CBP also paid to have 75 “unarmed contract security guards on-site” at the detainment facility “at all times”—even though the facility “had an approximate average daily population of 28” adult detainees.”

“Based on our analysis, CBP paid approximately $6.7 million for 75 unarmed contract security guards on-site at the Tornillo facility at all times to report any situations with individuals held in the facility and provide facility and perimeter security, though the facility had an approximate average daily population of 28 adults,” said the GAO report.

Typically, according to the GAO, there were approximately 8 government personnel and contractors at this temporary facility for each of the detainees held there during the first operational period from August to December.

(This is Figure 3 from the GAO's report on the CBP's temporary detainment facility in Tornillo, Texas.)
(This is Figure 3 from the GAO's report on the CBP's temporary detainment facility in Tornillo, Texas.)

“To determine the average personnel per detainee,” said the GAO, “we divided the general number of personnel CBP cited per shift (21 CBP law enforcement officers, 116 National Guard personnel and 75 contracted guards) by the average number of adults held in custody at the Tornillo facility per day using the Border Patrol’s data (28 detainees), resulting in about one CBP law enforcement officer, four National Guard personnel, and three contracted security guards for each individual on average.”

The largest number of detainees this 2,500-capacity facility ever held on one day was 68 adults.
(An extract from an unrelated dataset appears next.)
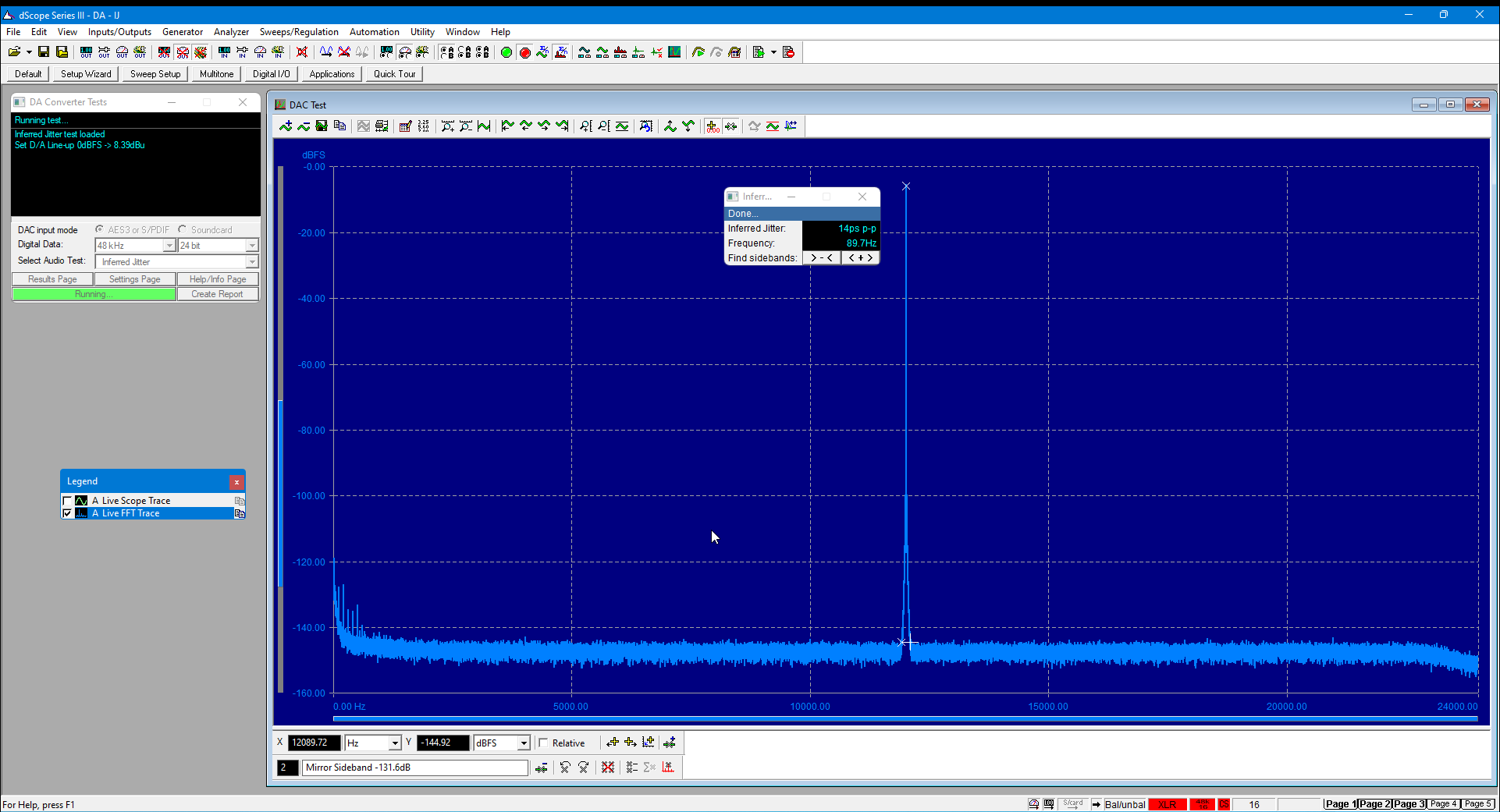Click the find next sideband arrows button
Image resolution: width=1500 pixels, height=812 pixels.
click(860, 258)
Last November, the Border Patrol decided to close the facility in January after only five months of operation.

“CBP officials told us that in November 2019 the agency decided not to exercise another option on the delivery order for the Tornillo facility and, as of January 3, 2020, the facility has been closed,” said the GAO report.

“CBP officials stated,” said the report, “they did not exercise another option because of the low numbers of individuals detained (an average of 30 adults per day, and no more than 68 adults on an given day during the 5-month period the Tornillo facility was open) and because a permanent holding facility would be opening in the El Paso sector in 2020.”

The director of the Department of Homeland Security’s GAO-OIG Liaison Office sent a letter to the GAO responding to GAO’s report on this facility.

“In October 2018, CBP faced unprecedented numbers of migrants attempting to cross into the United States, having, on average, apprehended each day, more than 1,950 persons crossing the border illegally or presenting themselves without documents at ports of entry,” said the letter.

“This number grew to more than 4,600 each day in May 2019,” the letter said.

“The increase in individuals apprehended resulted in overcrowded conditions in CBP short-term processing and holding facilities, which presented migrant health and welfare challenges,” it said.

“After the Tornillo facility opened in August 2019, the number of detainees fell below what had been projected, and CBP modified the delivery order to reduce costs,” said the letter. “The facility was eventually closed in January 2020.”

“With the benefit of hindsight,” the letter said, “GAO’s draft report questions the adequacy of CBP’s acquisition and oversight approach, based primarily on conclusions that the government paid for more capacity than was needed, for a longer period than was necessary.

“It is important to note,” said the DHS letter, “that CBP did not have the benefit of hindsight as it made day-to-day decisions based on assessments of the risks involved with various solutions.”